_Task requirements_:
Copy the text on Korea's drug pricing reference countries word for word, between "To date, Korea" and "Switzerland, and Japan.", inclusive.

------ Passage

The government said it would additionally reference Canada and Australia when setting drug prices from January next year. Accordingly, the number of reference countries for drug pricing will increase from seven to nine.
To date, Korea has calculated the foreign average drug price of seven countries, also known as A7 -- the U.S., U.K., Germany, France, Italy, Switzerland, and Japan.
However, there have been consistent comments from government officials that the calculation formula was outdated and the basis for the calculation needed to be revised.
As a result, the Health Insurance Review and Assessment Service (HIRA) released a prior notice of the partial revision of the regulations on evaluation criteria and procedures for eligibility for insurance benefits, announcing it would add Canada and Australia when calculating the foreign average drug price.
With this revision, the foreign average drug price calculation method will also change by reflecting the exchange rate, value-added tax, and the scope of distributions, in addition to the ex-factory shipment price in each of the nine foreign countries.

------------
------ Data shown

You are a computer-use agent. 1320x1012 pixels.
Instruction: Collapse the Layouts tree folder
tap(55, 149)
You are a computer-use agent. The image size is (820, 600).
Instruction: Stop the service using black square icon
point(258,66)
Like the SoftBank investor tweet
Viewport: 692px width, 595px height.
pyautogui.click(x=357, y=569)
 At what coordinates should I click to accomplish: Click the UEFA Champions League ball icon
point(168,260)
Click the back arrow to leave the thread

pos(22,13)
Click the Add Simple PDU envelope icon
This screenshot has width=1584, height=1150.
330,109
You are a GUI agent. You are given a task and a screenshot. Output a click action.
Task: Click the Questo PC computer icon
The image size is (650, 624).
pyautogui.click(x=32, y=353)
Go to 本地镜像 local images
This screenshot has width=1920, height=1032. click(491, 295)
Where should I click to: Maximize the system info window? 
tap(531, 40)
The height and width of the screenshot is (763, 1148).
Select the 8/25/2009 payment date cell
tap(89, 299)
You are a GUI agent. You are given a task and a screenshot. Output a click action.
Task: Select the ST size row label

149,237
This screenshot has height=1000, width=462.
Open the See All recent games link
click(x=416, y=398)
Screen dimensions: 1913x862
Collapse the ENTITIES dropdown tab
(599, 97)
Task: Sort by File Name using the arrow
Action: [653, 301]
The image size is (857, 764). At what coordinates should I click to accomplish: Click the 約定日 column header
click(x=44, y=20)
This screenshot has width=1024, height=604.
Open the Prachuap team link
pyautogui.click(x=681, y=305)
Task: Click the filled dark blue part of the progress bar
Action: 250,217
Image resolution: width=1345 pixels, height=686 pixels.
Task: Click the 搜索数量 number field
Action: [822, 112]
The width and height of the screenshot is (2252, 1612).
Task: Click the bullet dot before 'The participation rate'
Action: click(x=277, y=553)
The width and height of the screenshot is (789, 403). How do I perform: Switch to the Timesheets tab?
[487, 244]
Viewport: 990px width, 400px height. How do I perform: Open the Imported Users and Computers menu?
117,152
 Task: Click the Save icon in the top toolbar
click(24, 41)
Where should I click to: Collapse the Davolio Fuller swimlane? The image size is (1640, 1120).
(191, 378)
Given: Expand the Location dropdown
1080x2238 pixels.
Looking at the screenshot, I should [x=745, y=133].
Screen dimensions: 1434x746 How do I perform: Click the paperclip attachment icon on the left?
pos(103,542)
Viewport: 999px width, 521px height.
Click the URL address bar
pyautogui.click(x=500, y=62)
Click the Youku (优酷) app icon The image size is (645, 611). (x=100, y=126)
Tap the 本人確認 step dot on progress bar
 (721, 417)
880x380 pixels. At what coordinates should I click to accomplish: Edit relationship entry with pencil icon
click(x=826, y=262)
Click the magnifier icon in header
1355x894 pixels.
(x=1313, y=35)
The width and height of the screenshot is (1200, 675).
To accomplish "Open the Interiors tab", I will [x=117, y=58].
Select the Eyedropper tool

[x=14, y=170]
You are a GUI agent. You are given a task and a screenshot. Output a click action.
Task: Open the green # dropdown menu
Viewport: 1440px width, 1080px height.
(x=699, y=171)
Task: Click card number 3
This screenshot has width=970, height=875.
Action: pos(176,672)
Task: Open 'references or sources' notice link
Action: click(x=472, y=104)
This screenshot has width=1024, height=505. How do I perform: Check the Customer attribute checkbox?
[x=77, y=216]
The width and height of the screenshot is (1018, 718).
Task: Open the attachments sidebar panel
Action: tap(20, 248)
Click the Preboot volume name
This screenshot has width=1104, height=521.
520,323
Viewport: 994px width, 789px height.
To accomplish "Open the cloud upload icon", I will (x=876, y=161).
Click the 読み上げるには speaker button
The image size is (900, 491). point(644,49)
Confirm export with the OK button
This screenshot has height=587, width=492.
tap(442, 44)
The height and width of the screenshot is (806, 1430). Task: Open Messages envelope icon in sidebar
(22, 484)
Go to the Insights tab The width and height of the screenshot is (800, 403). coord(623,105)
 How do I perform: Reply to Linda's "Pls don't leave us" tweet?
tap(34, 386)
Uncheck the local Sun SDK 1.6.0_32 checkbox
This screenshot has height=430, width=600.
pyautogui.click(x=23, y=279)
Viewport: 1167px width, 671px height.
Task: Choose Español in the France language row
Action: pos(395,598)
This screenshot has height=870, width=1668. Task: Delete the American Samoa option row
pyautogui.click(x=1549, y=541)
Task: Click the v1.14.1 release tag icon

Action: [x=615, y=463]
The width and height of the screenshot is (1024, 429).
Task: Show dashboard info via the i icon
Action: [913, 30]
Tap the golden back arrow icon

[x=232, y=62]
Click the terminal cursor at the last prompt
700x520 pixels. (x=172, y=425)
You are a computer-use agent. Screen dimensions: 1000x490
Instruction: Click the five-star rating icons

------------

_Task output_:
To date, Korea has calculated the foreign average drug price of seven countries, also known as A7 -- the U.S., U.K., Germany, France, Italy, Switzerland, and Japan.